→ DATA TO USE:
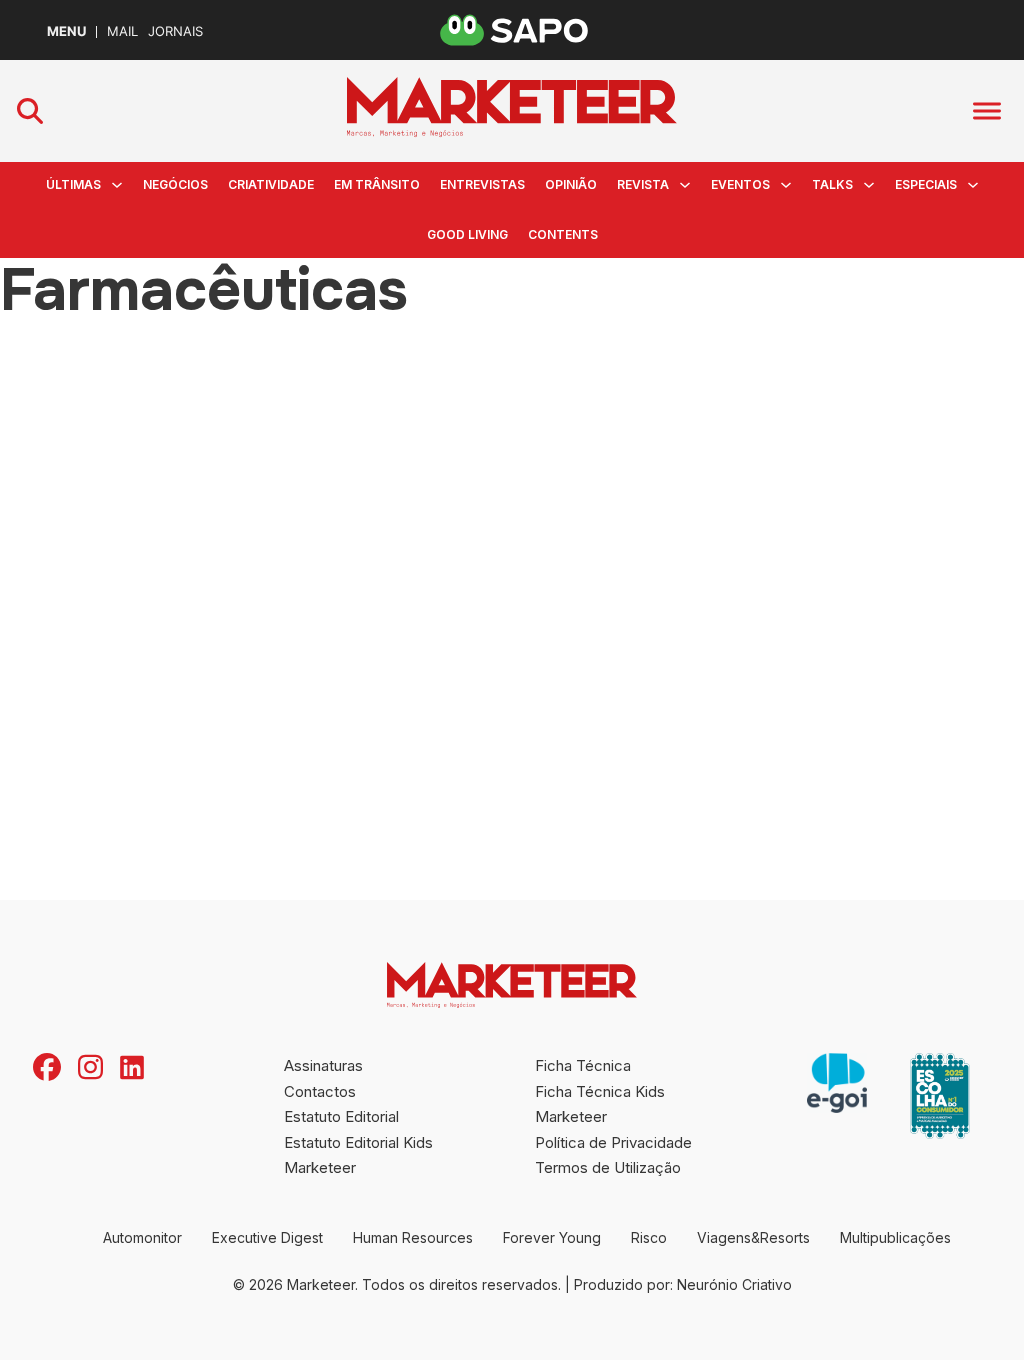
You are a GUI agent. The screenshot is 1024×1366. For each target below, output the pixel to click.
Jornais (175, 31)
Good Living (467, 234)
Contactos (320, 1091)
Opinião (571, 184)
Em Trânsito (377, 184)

→ TASK TO CARRY OUT: Retype each line above precisely, please. Skip anything that is a picture.

→ SOLVED PROBLEM:
You are a GUI agent. The screenshot is 1024×1366. For each target below, output the pixel to click.
Jornais (175, 31)
Good Living (467, 234)
Contactos (320, 1091)
Opinião (571, 184)
Em Trânsito (377, 184)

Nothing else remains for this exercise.